If you look closely, the first time the video shows process explorer, the PID of the parent chrome process is 1388 with integrity at "Medium", and a child chrome process's PID is 1928 with integrity set at "Low". After the hack, process explorer shows a child chrome process with PID 804 and integrity "Medium", all other processes except for the calculator are obscured. I can guess-timate that the original parent and child are still there though, as there is still a low integrity process somewhat near the bottom of the list.
After looking at the documentation for process explorer, the gray colored process line (most likely the parent chrome process) is suspended, which seems odd. I'm not entirely sure I'm seeing the correct part of the process explorer docs here.
Another thing to note is that the calc.exe process has no parent. That means that whatever spawned it has already died.

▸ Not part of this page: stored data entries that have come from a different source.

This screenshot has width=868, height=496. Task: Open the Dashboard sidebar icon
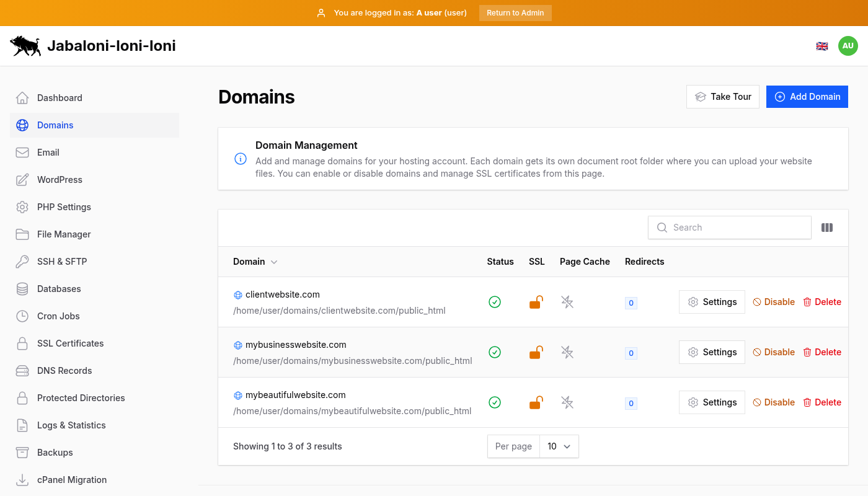(22, 97)
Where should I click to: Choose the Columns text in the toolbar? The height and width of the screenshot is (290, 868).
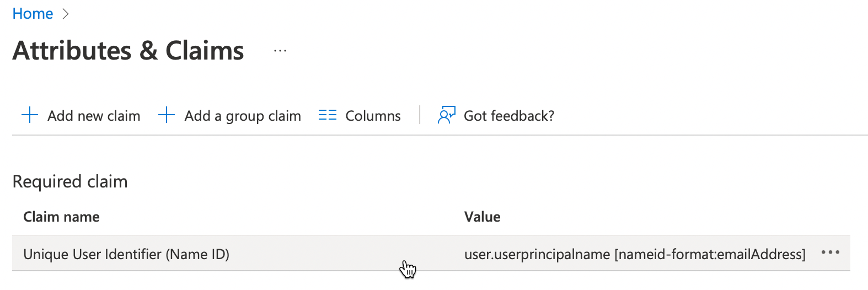click(373, 116)
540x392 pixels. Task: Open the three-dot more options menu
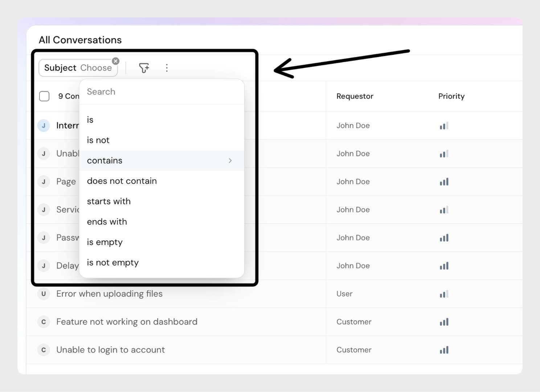coord(167,68)
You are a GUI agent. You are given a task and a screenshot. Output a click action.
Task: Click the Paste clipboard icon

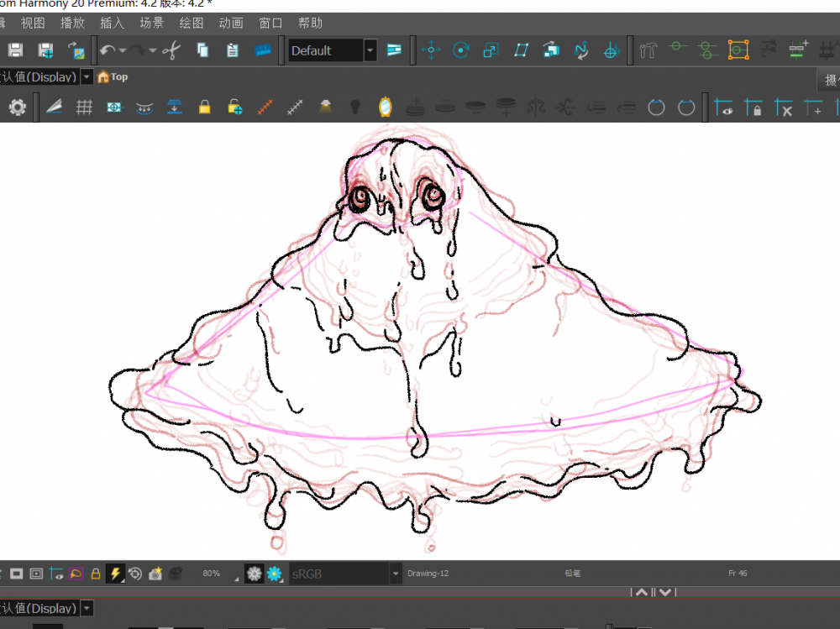pyautogui.click(x=233, y=50)
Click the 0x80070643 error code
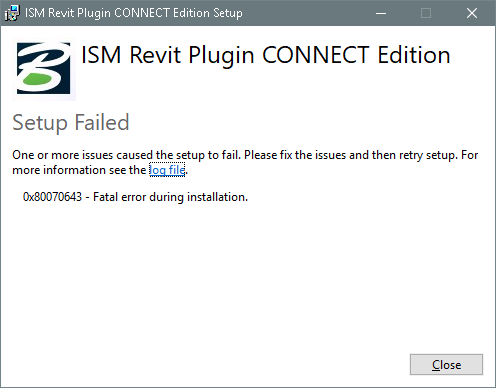 pos(52,197)
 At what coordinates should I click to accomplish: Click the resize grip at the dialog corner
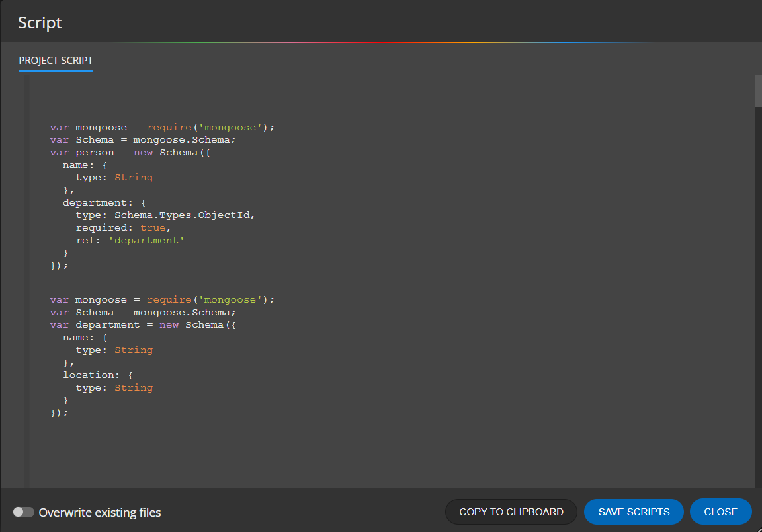[757, 527]
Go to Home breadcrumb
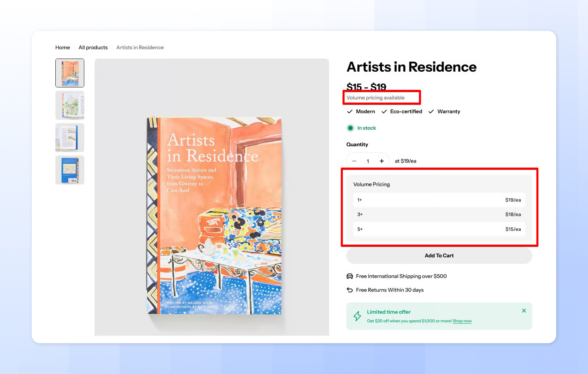Image resolution: width=588 pixels, height=374 pixels. (x=63, y=47)
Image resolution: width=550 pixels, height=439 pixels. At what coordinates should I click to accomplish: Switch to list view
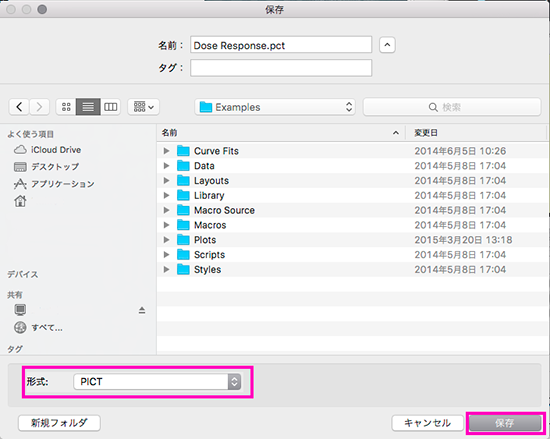(88, 107)
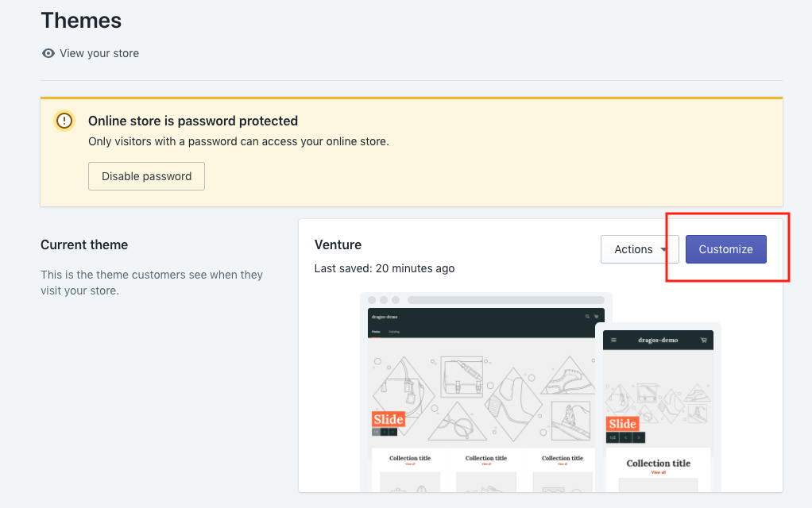
Task: Click View all under mobile Collection title
Action: [658, 472]
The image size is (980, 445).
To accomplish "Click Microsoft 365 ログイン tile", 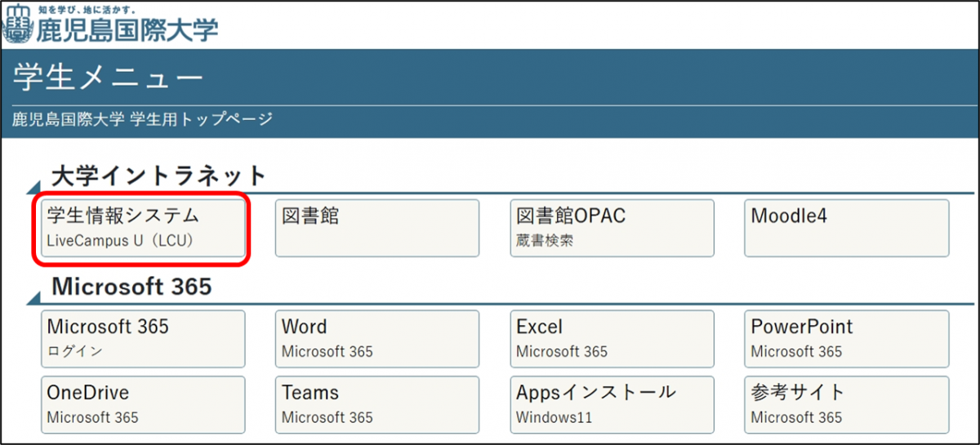I will pos(143,339).
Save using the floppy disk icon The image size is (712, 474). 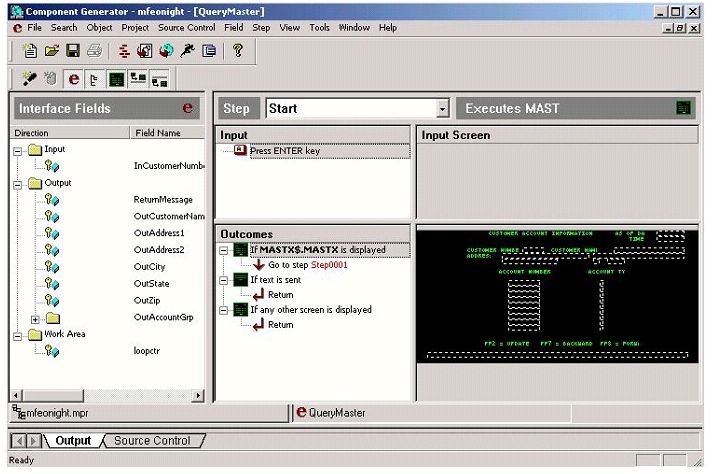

The video suggests that a fairly standard ASLR attack was made: guess and check. ASLR makes it difficult to reliably guess an address the first time. Most of the time, if a hack guesses wrong, the process dies and the attacker doesn't get another chance. It seems that the attacker found a place (or made a place) where they could "guess" repeatedly. Given the prior information, that suggests that the child process somehow caused the parent process to repeatedly spawn chrome subprocesses that had some attacker controlled information in it. Each time, that information is probably a little bit different until the attacker guessed "right", and successfully executed the right attack code.